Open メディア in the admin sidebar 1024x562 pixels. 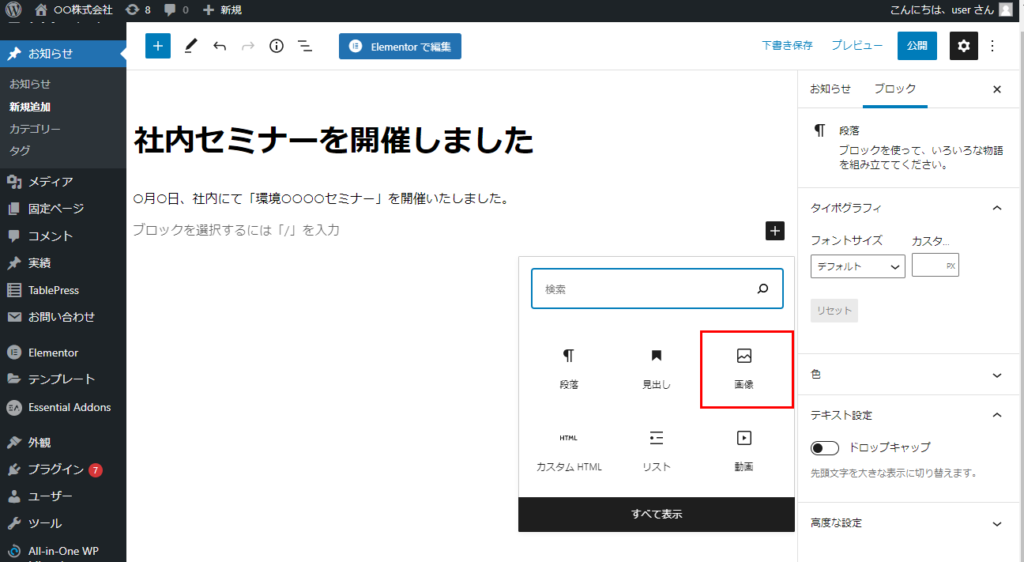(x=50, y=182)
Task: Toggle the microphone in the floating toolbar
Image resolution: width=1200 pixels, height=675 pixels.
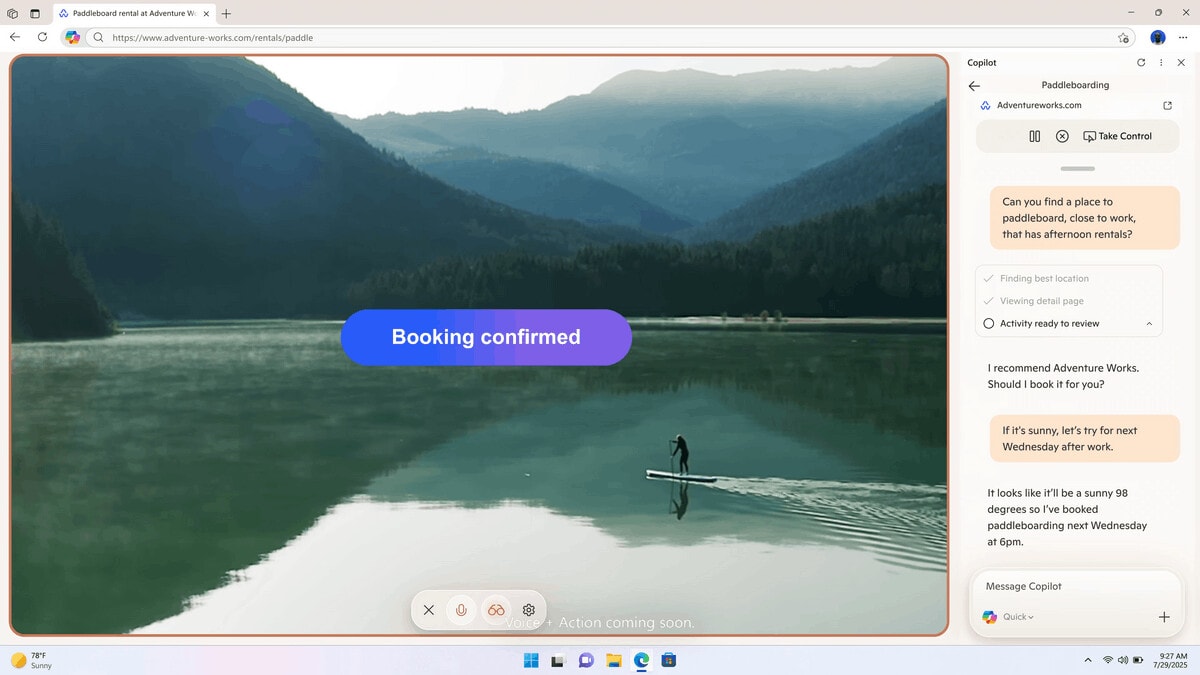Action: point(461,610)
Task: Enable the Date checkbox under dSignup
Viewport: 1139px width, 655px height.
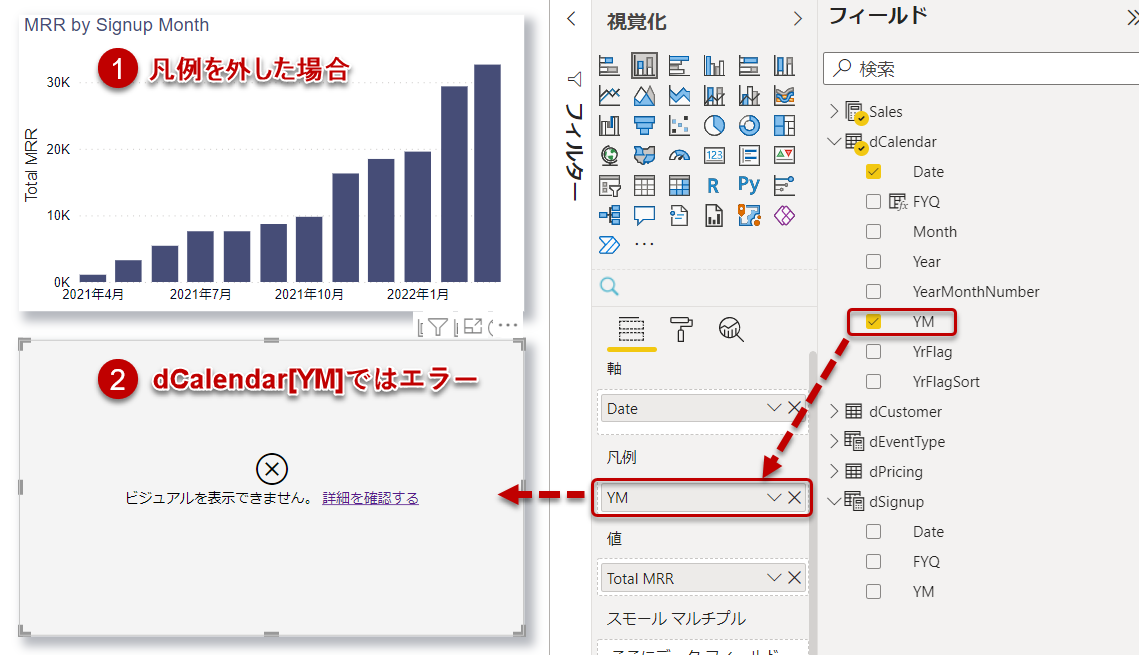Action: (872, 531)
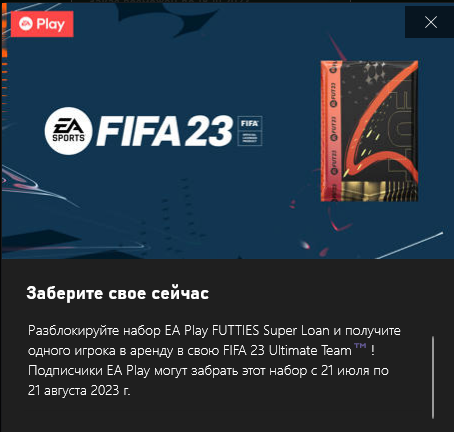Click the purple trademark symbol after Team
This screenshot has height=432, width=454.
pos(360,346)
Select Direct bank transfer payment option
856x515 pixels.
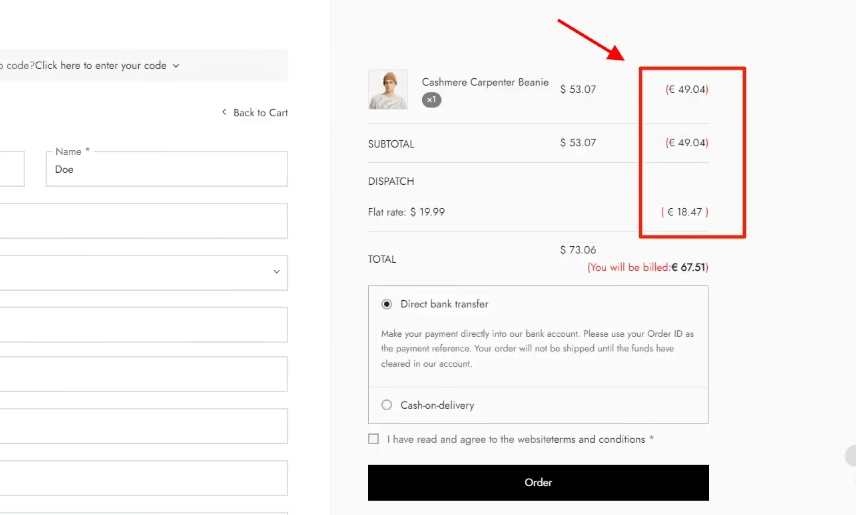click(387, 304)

--

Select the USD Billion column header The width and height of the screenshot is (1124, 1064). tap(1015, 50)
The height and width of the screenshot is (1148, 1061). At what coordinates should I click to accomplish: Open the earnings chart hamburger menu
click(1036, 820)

== Problem statement ==
Revise the part of the listing that opens with the line containing "Select Direct bank transfer payment option" and closes with the line containing "click(387, 304)", changing "Direct bank transfer" to "Wire transfer" and leaving everything else unchanged. Leave the pictures out of the answer.

== Task result ==
Select Wire transfer payment option
856x515 pixels.
click(387, 304)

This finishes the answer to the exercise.